[Dataset entries]
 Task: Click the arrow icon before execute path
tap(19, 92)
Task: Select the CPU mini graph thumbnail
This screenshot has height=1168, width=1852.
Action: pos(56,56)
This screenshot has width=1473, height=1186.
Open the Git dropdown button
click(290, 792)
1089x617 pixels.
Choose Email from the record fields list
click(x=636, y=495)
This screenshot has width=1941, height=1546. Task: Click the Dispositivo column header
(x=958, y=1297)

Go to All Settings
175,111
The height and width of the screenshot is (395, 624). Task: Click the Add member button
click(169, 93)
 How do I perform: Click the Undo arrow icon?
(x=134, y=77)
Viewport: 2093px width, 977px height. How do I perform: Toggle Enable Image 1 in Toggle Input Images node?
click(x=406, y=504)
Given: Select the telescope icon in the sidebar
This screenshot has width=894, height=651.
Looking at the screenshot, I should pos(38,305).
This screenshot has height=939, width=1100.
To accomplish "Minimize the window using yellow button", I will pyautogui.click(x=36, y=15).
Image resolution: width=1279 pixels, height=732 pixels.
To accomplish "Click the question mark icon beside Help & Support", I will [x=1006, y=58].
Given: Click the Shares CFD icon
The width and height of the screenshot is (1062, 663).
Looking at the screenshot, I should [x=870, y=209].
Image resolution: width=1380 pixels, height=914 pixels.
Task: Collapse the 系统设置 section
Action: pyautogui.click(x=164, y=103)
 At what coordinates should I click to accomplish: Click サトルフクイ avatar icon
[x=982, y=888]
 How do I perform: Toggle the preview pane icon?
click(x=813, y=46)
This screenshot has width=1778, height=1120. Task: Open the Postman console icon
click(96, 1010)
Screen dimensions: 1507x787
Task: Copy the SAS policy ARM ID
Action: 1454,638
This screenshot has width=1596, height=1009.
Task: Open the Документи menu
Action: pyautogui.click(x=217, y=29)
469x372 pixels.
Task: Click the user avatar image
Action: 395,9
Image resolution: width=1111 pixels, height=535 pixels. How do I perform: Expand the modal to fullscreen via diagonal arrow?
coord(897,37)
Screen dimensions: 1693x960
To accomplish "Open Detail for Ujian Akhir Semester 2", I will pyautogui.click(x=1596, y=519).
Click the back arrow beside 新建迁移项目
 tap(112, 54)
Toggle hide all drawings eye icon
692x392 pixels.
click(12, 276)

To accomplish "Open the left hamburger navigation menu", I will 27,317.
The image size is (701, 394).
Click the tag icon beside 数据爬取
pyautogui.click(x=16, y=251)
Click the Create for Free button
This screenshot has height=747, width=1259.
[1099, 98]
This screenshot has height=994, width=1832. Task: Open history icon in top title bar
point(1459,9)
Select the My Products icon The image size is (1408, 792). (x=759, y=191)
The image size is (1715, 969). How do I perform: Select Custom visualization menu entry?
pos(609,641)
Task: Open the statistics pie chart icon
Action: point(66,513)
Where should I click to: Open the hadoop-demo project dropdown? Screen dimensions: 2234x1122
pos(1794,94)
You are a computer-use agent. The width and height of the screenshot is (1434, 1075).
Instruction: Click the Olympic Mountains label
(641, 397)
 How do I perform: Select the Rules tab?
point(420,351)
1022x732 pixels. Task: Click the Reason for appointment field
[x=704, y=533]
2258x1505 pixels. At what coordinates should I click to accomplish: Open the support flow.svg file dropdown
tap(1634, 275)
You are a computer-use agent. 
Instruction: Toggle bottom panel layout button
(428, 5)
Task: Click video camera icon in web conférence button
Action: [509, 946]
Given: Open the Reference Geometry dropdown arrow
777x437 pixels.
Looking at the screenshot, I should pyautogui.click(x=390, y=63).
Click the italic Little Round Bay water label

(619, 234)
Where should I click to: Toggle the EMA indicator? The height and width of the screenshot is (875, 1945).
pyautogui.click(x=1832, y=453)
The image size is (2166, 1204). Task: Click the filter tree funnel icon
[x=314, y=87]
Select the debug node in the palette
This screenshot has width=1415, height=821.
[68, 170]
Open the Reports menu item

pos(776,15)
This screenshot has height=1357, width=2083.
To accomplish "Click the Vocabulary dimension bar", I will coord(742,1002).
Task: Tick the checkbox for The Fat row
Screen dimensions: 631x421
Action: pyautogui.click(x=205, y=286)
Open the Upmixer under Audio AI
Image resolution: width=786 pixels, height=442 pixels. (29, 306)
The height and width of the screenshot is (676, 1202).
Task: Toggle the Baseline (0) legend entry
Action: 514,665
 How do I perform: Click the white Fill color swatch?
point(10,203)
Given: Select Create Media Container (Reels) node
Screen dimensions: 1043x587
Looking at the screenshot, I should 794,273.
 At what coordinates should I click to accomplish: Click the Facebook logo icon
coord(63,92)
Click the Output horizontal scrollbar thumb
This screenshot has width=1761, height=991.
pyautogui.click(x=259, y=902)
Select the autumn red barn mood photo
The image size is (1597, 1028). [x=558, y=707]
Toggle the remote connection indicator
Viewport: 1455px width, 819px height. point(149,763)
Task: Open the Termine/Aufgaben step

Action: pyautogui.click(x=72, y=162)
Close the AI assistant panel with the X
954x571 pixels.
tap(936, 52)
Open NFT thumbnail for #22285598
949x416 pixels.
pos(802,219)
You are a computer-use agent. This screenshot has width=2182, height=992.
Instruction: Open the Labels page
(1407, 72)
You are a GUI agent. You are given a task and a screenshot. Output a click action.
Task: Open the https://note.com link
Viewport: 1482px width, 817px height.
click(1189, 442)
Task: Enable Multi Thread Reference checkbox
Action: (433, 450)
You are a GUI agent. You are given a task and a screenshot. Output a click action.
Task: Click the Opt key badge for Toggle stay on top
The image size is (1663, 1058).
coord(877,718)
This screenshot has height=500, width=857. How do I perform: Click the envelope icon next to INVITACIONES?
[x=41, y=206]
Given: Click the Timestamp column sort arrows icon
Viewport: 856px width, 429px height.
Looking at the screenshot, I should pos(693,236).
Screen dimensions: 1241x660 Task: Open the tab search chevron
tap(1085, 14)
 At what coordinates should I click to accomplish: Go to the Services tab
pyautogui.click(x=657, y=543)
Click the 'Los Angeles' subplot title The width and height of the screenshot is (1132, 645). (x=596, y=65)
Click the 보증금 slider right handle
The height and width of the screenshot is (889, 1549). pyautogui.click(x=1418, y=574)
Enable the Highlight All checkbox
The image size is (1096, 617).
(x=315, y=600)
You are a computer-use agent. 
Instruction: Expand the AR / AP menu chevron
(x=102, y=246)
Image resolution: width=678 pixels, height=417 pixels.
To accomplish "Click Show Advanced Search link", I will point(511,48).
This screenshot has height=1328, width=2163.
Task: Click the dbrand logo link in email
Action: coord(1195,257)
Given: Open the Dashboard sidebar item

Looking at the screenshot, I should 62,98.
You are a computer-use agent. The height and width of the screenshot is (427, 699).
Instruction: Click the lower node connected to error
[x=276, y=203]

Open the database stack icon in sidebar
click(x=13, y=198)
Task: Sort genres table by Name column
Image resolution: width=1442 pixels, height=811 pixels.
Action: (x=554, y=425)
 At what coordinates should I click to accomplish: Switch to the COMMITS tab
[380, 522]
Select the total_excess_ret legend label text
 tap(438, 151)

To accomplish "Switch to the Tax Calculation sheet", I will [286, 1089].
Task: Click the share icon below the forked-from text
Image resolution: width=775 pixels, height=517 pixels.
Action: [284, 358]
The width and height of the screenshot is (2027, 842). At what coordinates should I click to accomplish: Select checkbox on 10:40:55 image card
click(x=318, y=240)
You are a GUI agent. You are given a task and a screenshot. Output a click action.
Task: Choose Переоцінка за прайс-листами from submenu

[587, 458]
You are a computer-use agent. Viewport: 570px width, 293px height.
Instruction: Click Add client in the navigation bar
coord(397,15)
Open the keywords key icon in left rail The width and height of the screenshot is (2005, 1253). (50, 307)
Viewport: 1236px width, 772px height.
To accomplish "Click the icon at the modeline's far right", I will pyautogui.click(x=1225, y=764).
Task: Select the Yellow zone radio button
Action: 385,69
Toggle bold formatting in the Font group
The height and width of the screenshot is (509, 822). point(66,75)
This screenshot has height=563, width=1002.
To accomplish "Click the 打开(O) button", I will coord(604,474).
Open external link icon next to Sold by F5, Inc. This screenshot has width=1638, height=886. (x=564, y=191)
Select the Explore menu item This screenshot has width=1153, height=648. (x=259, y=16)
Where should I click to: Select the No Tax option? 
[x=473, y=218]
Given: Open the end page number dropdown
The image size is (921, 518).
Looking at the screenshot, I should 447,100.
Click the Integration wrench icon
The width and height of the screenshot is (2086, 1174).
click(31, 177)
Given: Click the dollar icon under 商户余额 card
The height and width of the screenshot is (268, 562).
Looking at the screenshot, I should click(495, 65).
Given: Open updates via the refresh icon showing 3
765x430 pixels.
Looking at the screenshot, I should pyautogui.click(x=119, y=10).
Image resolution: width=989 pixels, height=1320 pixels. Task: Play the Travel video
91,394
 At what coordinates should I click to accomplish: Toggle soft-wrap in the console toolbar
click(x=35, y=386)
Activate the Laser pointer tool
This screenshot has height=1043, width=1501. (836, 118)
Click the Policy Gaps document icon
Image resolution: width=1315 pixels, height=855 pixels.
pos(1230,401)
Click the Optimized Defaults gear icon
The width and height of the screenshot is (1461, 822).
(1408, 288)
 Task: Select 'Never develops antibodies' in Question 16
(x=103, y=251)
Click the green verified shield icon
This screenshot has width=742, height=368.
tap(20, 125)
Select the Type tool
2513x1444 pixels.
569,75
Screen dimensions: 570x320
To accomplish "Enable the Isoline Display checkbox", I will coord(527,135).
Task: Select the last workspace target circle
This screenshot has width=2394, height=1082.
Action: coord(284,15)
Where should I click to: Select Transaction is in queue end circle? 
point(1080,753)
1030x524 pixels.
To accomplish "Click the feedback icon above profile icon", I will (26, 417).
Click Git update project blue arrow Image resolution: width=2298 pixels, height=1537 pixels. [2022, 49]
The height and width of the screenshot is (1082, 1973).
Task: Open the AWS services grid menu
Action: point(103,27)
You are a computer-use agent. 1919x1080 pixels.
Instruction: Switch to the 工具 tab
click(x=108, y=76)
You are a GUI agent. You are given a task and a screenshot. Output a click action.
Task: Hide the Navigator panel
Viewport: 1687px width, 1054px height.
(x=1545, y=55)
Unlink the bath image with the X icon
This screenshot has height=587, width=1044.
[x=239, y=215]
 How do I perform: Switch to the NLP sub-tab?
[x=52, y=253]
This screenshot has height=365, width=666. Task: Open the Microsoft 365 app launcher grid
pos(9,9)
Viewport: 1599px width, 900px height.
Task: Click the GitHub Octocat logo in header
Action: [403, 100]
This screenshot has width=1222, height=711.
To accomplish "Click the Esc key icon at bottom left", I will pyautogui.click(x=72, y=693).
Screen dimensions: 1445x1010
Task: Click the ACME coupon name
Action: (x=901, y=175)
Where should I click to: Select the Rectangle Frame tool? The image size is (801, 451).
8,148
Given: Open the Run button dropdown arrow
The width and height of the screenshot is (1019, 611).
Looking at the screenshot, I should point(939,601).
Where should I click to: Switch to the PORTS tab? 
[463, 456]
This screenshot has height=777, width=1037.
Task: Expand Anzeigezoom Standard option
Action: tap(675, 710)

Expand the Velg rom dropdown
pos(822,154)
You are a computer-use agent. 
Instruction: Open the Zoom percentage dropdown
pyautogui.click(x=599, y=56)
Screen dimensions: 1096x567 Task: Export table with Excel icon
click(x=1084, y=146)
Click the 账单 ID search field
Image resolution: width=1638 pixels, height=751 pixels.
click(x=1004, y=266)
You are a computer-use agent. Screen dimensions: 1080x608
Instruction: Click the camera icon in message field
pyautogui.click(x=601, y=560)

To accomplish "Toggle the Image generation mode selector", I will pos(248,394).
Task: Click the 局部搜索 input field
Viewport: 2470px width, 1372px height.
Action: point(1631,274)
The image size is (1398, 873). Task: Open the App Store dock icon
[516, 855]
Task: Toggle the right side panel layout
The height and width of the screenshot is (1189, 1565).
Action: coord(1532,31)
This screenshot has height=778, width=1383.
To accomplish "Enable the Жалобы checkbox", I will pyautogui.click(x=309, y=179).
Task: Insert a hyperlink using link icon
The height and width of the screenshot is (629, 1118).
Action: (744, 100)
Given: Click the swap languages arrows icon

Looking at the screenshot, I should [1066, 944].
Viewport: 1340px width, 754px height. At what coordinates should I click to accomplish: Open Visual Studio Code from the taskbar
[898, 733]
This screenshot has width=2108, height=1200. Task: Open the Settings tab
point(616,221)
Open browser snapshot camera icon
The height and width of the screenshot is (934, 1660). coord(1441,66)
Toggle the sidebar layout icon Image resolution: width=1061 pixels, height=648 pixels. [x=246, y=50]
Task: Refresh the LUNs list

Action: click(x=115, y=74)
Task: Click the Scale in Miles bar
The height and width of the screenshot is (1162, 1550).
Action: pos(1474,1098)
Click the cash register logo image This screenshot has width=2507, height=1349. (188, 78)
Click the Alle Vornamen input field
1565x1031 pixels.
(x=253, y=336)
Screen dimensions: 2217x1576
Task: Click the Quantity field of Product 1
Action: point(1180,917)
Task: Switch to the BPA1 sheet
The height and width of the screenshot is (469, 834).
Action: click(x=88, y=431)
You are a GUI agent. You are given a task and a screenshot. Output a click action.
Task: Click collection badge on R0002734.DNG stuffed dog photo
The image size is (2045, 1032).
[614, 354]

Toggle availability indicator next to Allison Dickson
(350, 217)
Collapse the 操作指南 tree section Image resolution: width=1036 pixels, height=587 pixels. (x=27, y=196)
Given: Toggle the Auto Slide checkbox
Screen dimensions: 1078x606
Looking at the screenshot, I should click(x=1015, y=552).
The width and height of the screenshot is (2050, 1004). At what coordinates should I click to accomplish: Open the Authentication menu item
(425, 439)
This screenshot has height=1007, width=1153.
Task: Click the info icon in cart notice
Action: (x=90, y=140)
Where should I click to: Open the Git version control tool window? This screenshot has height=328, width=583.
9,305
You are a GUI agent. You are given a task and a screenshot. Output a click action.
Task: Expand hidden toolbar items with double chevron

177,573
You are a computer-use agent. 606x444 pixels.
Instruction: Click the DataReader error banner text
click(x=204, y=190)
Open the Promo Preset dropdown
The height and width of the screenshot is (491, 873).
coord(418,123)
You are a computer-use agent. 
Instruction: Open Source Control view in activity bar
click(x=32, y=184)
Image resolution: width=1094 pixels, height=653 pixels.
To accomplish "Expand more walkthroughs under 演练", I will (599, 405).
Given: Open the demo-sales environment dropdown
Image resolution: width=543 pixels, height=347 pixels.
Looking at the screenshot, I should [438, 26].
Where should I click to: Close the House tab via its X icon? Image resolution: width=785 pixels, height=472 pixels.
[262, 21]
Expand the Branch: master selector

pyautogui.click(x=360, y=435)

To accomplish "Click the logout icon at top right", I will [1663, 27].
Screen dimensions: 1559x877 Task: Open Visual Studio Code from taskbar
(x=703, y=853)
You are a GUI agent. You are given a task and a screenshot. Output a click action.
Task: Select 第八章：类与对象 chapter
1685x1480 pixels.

PROBLEM DETAILS: Nothing should be returned except the lines from the first line of the data above through the line with "1089x617 pixels.", each one exact.

YOUR SOLUTION:
 Task: Click the arrow icon before execute path
tap(19, 92)
Task: Select the CPU mini graph thumbnail
This screenshot has height=1168, width=1852.
Action: pos(56,56)
This screenshot has width=1473, height=1186.
Open the Git dropdown button
click(290, 792)
1089x617 pixels.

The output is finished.